• [Objective 1]: In the passage on China's economy, translate this sentence into Spanish: "There is consensus among experts that the internationalization of the yuan proceeds considerably faster than expected."
• [Objective 2]:
Decide whether each statement agrees with the passage on China's economy. Answer yes or no, and quote the deciding words.
(a) Dagong Global Credit Rating downgraded the US credit rating.
(b) Russia exports more fuel to China than to Europe.
(c) China's domestic commodity prices are currently falling.
• [Objective 3]: Carry the passage on China's economy forward from its last sentence.

• [Selected text]:

It should be noted that recently Dagong Global Credit Rating, China’s top rating agency, similarly to Standard and Poor’s downgraded the US credit rating in response to Washington’s enactment of a higher national borrowings ceiling. The West’s crisis and the unhealthy state of the global financial system automatically cast new light on the advantages of the Chinese system of financial control.
Under the circumstances, the part of the world economy powered by the yuan balances its part which fell into untamed dependence on the volatile Western financial markets. There is consensus among experts that the internationalization of the yuan proceeds considerably faster than expected. The calculations performed by Standard and Poor’s show that over the coming 2-3 years the share of yuan payments in China’s foreign trade will likely reach 20%-30%.
Under the circumstances, it will depend on the readiness of China’s trade partners to accept de facto overdue changes to what extent they will benefit from the currency diversification. Measuring the feasibility of switching the trade with China, including Russia’s energy export, to the yuan therefore appears to be a timely idea. It should be also taken into account that, in contrast to what is happening across Western markets, China’s domestic commodity prices currently stay on a steady upward trend.
China’s growing importance to commodity markets must not be ignored by Russia whose economy is propped up by the export of natural resources. A diversification of Russia’s east-bound energy export was officially installed into the national agenda, but so far the volume of fuel export from Russia to China remains stuck at a fairly low mark compared with that to Europe.
The widening of the zone of economies tightly interwoven with China’s economy translates into a serious modification of the traditional North-South interaction models, one of the scenarios on the horizon even being the partition of the global economy into two distinct spheres with their independent centers of gravity. For companies and governments, the dynamics should highlight the importance of developing strategies aimed at optimizing in advance the models of engagement with the Chinese economy.
In particular, it should be realized that the Chinese economy is increasingly exporting investments and that, in contrast to the Western capitals, those from China came into being in the settings of the national modernization and linked to the manufacturing sector rather than to financial markets.
The potential impact of Chinese investments on Russia’s economy is yet to be understood considering that the amount of those attracted by Russia up to date is fairly modest. Russian state-run companies, for example, should pay closer attention to the Chinese financial market as getting Chinese and other Asian investors involved into their anticipated partial privatization could prove to be an excellent idea.

• [Collection entries]:
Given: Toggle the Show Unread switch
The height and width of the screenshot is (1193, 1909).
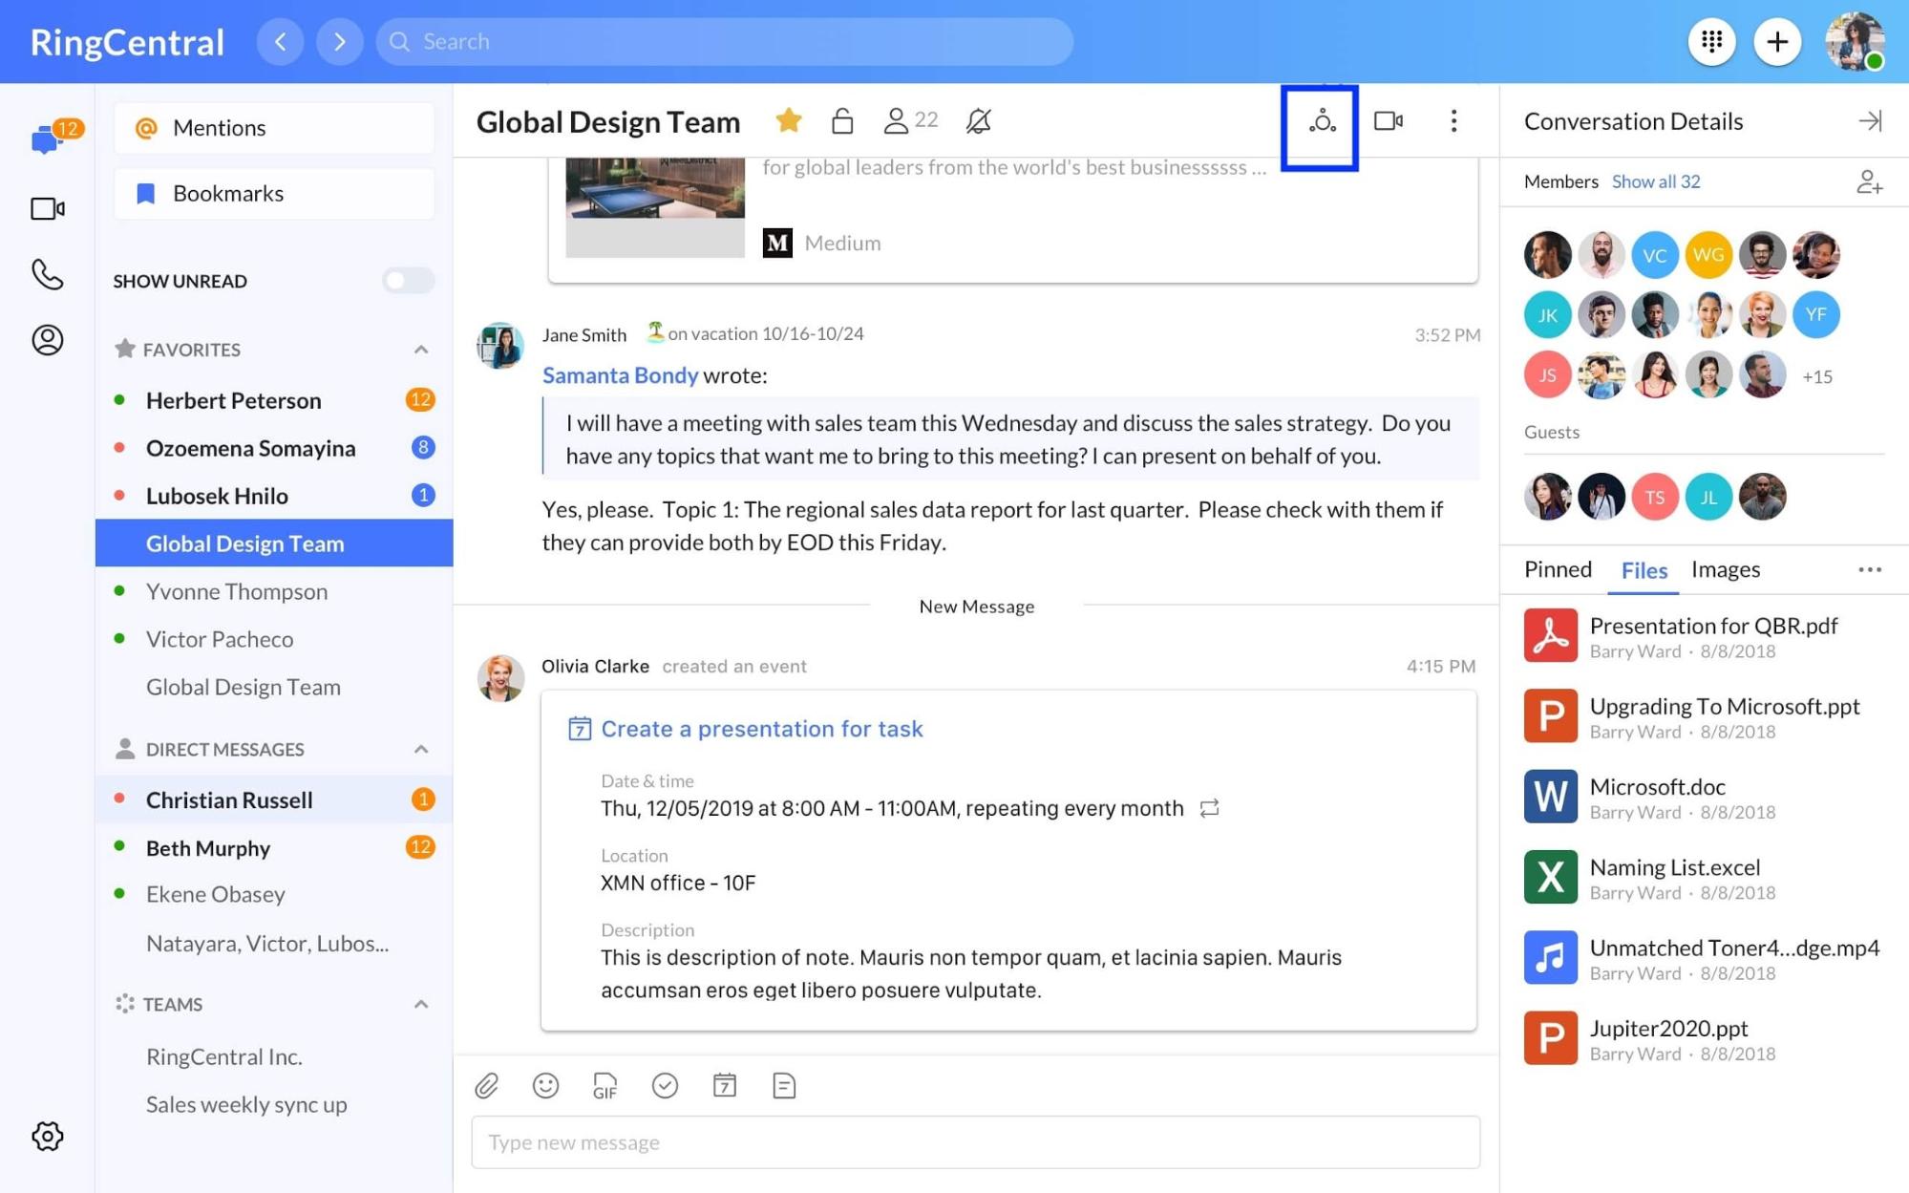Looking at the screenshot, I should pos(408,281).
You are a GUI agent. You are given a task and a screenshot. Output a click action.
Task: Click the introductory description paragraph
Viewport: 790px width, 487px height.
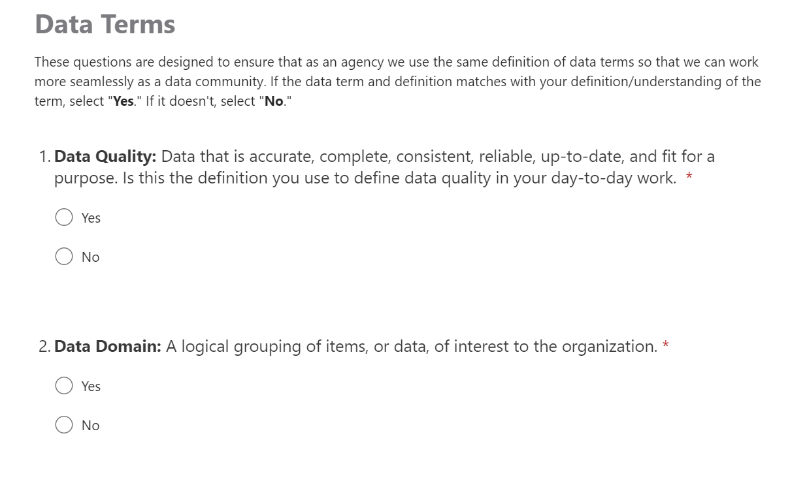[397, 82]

• [Exercise result 1]: Existe consenso entre los expertos en que la internacionalización del yuan avanza considerablemente más rápido de lo esperado.

• [Exercise result 2]:
(a) Yes: "Dagong Global Credit Rating, China’s top rating agency, similarly to Standard and Poor’s downgraded the US credit rating"
(b) No: "the volume of fuel export from Russia to China remains stuck at a fairly low mark compared with that to Europe"
(c) No: "China’s domestic commodity prices currently stay on a steady upward trend"

• [Exercise result 3]:
Among other benefits, Chinese investments can help to shield Russian assets from speculative attacks and the Western investors’ mood swings. Notably, the Chinese stock market fared better than Western ones during last week’s panic caused by the US debt ceiling problem. Even when the Chinese stock market shows clear signs of overheating or suffers occasional asset value drains, China’s economic growth holds on thanks to the clever architecture of the national financial system originally designed to sustain the development of the manufacturing sector.
In this regard, China differers radically from the countries whose bloated financial sectors dominate their economies. As the credit ratings of the countries where the huge financial sector debts weigh on national budgets continue to slide, countries solidly free of external deficit are exposed to the threat of sharp revaluations of their currencies, which, in the cases of China and Russia, would undermine their export capabilities.
In contrast, the impact of the potential revaluations on the countries’ bilateral ties would be positive, especially if some level of coordination of the revaluation processes is achieved. The strengthening of the yuan, Beijing’s gradual loss of interest in pumping up its currency holdings, and China’s vigorous search for untapped investment niches altogether boost the importance of the China-Russia partnership for both countries.
China’s potential in the investment sphere is adequate to Russia’s task of cultivating its enormous and extremely resource-rich territories, meaning that the cooperation between Russia and China has a serious future. It should be taken into account as well that, in contrast to Western countries, China is not overreacting to the tide of panic currently sweeping across the world’s financial markets.
Assessing the damage the Chinese currency holdings may face as the dollar is shedding value, Chinese economists suggest using the reserves to reinforce the country’s positions internationally, to reign in inflation, to launch new investment programs, and, above all, to strengthen China’s domestic market based on higher population incomes.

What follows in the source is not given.